If you are a golfer and cannot see the course, then you are encouraged to support some piece of the course at the $120/month level for 6 months. If enough folks participate, the cost TO ALL THE LINK SUPPORTERS can drop below $100/month for the 6 month period of active golf. No green fees.

Every member of AC would be able to use the golf course, guests included. Just sign up electronically for a certain time. NO outside residents would be allowed on our property to use the course or any facilities unless they are your guests.

The golf courses will not at all be or remain perfect. Some holes will be well maintained, perhaps better than today; some will not be as well maintained. It depends on the enclaves and adopters and what they voluntarily put out. So the tradeoff here is an inconsistent golf venue in terms of playing conditions but you still will be able to play and there will be no greens fees, just cart rentals which will pay for the cart maintenance. And AC will maintain its golf courses and especially the lands on which those little white spheres (are supposed to) travel.

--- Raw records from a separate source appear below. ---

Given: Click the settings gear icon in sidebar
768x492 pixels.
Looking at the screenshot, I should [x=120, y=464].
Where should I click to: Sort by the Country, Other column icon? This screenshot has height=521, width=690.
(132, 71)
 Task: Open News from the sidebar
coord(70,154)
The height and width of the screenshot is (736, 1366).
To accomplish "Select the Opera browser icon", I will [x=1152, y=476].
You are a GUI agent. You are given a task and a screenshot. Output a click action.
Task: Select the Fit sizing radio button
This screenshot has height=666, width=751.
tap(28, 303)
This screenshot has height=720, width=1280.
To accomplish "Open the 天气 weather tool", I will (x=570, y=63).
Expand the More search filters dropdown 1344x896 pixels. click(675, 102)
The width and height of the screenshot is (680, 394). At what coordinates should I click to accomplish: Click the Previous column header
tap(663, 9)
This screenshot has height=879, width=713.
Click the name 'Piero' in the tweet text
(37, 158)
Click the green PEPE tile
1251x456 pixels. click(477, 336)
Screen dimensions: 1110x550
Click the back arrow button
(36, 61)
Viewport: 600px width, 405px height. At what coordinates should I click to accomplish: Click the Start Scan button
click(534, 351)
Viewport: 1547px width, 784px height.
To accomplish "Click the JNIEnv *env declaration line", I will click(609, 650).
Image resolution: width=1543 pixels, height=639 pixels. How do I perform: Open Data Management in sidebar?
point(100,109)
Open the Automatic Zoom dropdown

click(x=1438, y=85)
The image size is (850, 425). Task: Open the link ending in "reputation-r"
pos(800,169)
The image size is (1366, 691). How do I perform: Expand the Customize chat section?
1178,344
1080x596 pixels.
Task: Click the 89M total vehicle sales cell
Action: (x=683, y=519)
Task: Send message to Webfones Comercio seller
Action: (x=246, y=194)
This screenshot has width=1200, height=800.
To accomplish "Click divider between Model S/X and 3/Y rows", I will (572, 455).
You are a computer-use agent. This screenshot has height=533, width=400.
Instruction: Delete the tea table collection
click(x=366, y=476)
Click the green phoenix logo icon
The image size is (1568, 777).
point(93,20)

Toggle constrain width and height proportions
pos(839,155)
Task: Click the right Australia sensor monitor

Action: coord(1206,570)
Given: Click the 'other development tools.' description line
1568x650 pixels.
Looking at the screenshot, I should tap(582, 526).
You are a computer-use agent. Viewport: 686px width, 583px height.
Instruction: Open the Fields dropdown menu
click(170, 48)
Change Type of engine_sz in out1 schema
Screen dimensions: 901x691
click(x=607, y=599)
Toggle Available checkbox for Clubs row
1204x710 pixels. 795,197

5. Corollary. One option would be to lease out part of the current club as a small mini-mart with food to support the golfers and the community (sandwiches, soft drinks, waters, hot dogs, TP, etc.). This would be a stripped down concession. The concession would be required to carry milk, newspapers, and other staples that would avoid your making a trip down the hill for same. Our internal 7-11 if your will. Stuff for the kids during the summer, etc. Or let the HOA run the concession at cost.

6. Finally, remember the thoughts and words above were created and typed in just 1.5 hours. This is a starting basis. There are lots of ways to bend this to fit. But it would keep the golf course in some fashion, keep the lands green in some fashion, support home values, and bring the community better together with enclaves of people with a single focus, and the joining of multiple enclaves across our community.


Chuck Sonntag, Harbottle Drive

Non-Golfer in AC

This entry was posted in Golf at ArrowCreek, Turn Around Failing Golf Operation and tagged , , , , , . Bookmark the permalink.

1 Response to New Solution to Golf Conundrum

  1. Ronald duncan says:

    The ideas you present are most definitely worthy of consideration.
    I, for one, would absolutely support purchase of the 544.6 acres, so long as it is designated part of the Arrowcreek Open Space/ green space, non-developmental (this should bring the price and potential tax liability to all unit owners down to a reasonable level). Once that is accomplished, the ‘maintenance’ of that acreage should indeed be the responsibility of those who abut that space. if the owners want it ‘green’ then pay for the water and mowing. It’s akin to having a big backyard.
    Under those conditions, there would be a lot of support but not as a golf course.